Publié le Mercredi 6 octobre 2021 à 20h00.

Des mineurs expulsés et gazés au cinéma à Lomme

Ils étaient sortis pour aller au cinéma. Une activité banale qui a vite tourné au cauchemar.

Quelques minutes après le début du film (Bac Nord), les 17 adolescents, âgés de 11 à 17 ans, ont été obligés de quitter la salle du cinéma Kinepolis (Lomme) à cause d’une attitude jugée trop turbulente. La sortie avait été organisée par la maison de quartier les Moulins à l’initiative des mineurs eux-mêmes qui avaient été accompagnés par deux animatrices du centre.

« Bande de cassos »

L’information a été rendue publique grâce à une enquête de Médiacités relayée par Mediapart. Les jeunes ont raconté au média local avoir subi des insultes et avoir été malmenés et gazés sans raison apparente par la police.

L’une des animatrices déclare avoir été surprise par l’attitude discriminatoire du vigile qui, dès leur arrivée dans la salle, avait lancé un commentaire inopportun : « Il faudra bien les tenir ». Des pieds sur les sièges, pourtant retirés par les deux jeunes dès la première mise en garde, ont suffi à déclencher la colère du vigile et l’intervention violente des policiers.

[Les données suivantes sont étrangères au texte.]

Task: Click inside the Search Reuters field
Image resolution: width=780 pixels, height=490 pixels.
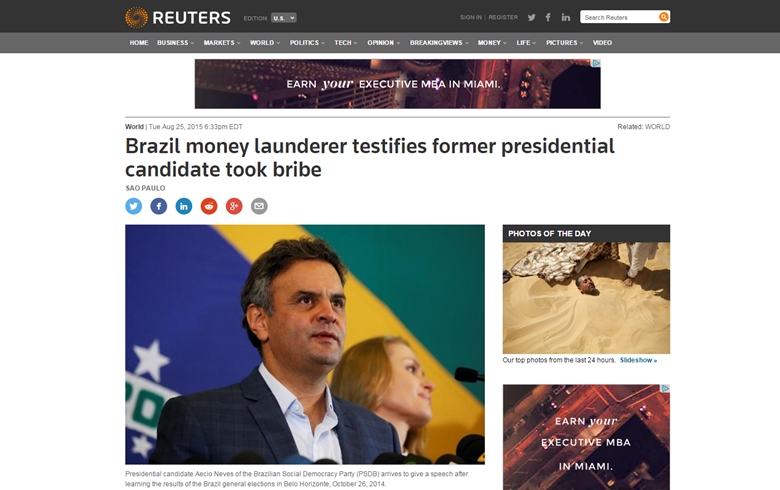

Les mineurs ont été expulsés par une trentaine de policiers, un déploiement de force surprenant pour une sortie au ciné.

Un jeune de 11 ans a été plaqué contre le mur et s’est fait insulter : « sale puceau », « sale bâtard », raconte l’une des animatrice de la Maison de quartier. « Bande de cassos », « toujours les mêmes »

Fanny Houssière, directrice de la maison de quartier, a essayé en vain de porter plainte mais elle s’est heurtée au refus de la police du quartier qui, déclare-t-elle, lui a interdit l’accès à l’intérieur du commissariat.

Indignées par ce traitement et par une telle violence, la directrice et les animatrices ont décidé d’adresser une lettre au procureur de la République, et de saisir l’IGPN qui a ouvert une enquête.

Elles ont fait preuve d’un grand courage et ne comptent pas lâcher l’affaire : « Ce qu’il s’est passé est grave », déclare la directrice de la maison de quartier.

Ce qui est encore plus consternant est qu’il ne s’agit pas d’un cas isolé mais d’un phénomène systémique où la violence à la fois physique et symbolique se déploie directement à partir des institutions de la République et de ceux qui devraient la représenter.

Le film qu’auraient dû voir les mineurs, Bac Nord, n’était peut être pas le plus adapté pour les armer face au racisme. Bouleversé et indigné par cet épisode, le personnel de la maison de quartier souhaite travailler davantage avec les jeunes et leurs familles afin de les sensibiliser et leur donner des outils pour faire face aux phénomènes de discrimination et de stigmatisation.